▸ **Problem details**: How would the piece on NBC Universal's Olympic rights deal go on after its last sentence? Continue it in the same voice.

▸ **Selected passage**:
———
It was reported yesterday that the NBC Universal has paid $7.75 billion for the rights to six Olympic games from 2022 to 2032.
I'll admit it's weird to even think about 2022, much less 2032. Who knows what viewing will be like eight years from now, much less 18? Who knows what our living rooms, or even our laps will look like? Will we be sitting on virtual furniture and serviced by virtual robots while we snack on virtual Doritos and explode with virtual flatulence?
Who knows how our days will be structured in 2032 when we're watching the Summer Olympics beamed from Mars. Will we be telecommuting to paperless offices where our sole job is to create 140 characters of marketing bliss?
Projecting that far into the future of viewing is an awesome task. I wish I could have sat in on the meetings between NBC Universal and the International Olympic Committee.
I wonder, even, what the games will be like. I mean, how much more exciting will ice dancing be in the future.
Here's my guess.
Things will be pretty much the same in 18 years.
We'll go to work and work like dogs for too little money and no job security. We will come home via too crowded transit systems whether they be subways, commuter trains or freeways. These systems will continue to be underfunded because the plutocrats and oligopolies that rule the land will still have found ways not to pay tax.
———
▸ **Recorded data**:
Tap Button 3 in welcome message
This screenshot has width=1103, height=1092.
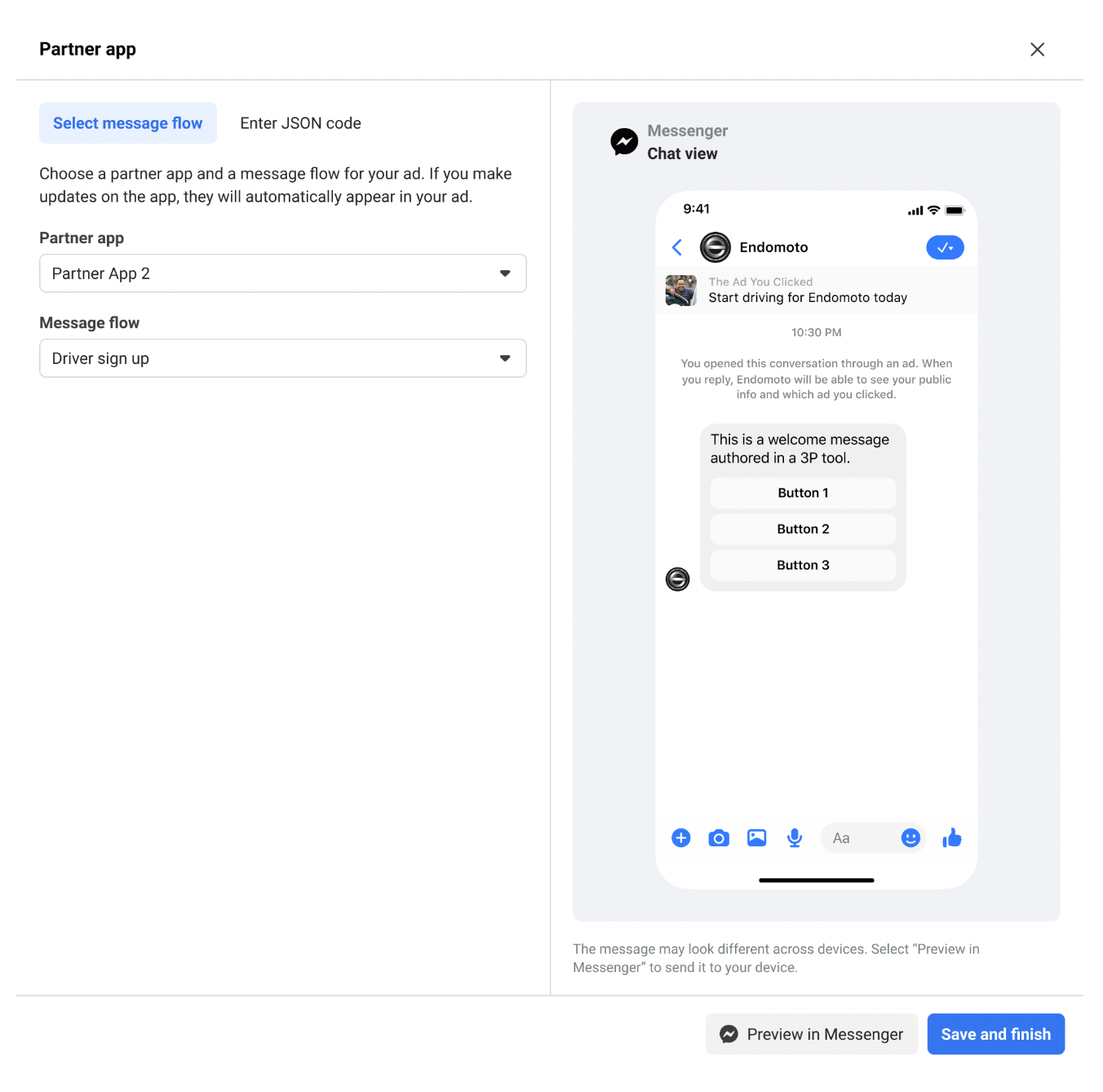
———
▸ **Answer space**:
We will come home exasperated and exhausted. Most of us will not be going to the hot new shuffleboard-place cum bar in a newly colonized, newly whitenized territory of Brooklyn.
We'll drag our sorry asses home.
Feeling like a cross between Ralph Kramden and Willy Loman.
We won't particularly feel like talking to our spouse or dealing with the kids.
So will turn on some sort of viewing device or activate the implants in our retinas.
We'll sit back, maybe with a plate of genetically-modified Monsanto-approved ice cream at our side. We'll worry about our weight and our cholesterol, but decide to shut out the world.
We'll sit back, like I said, and we'll watch.
We'll complain about how bad the coverage is and how commercials aren't as good as they used to be.
And then we'll watch ice dancing until we fall asleep.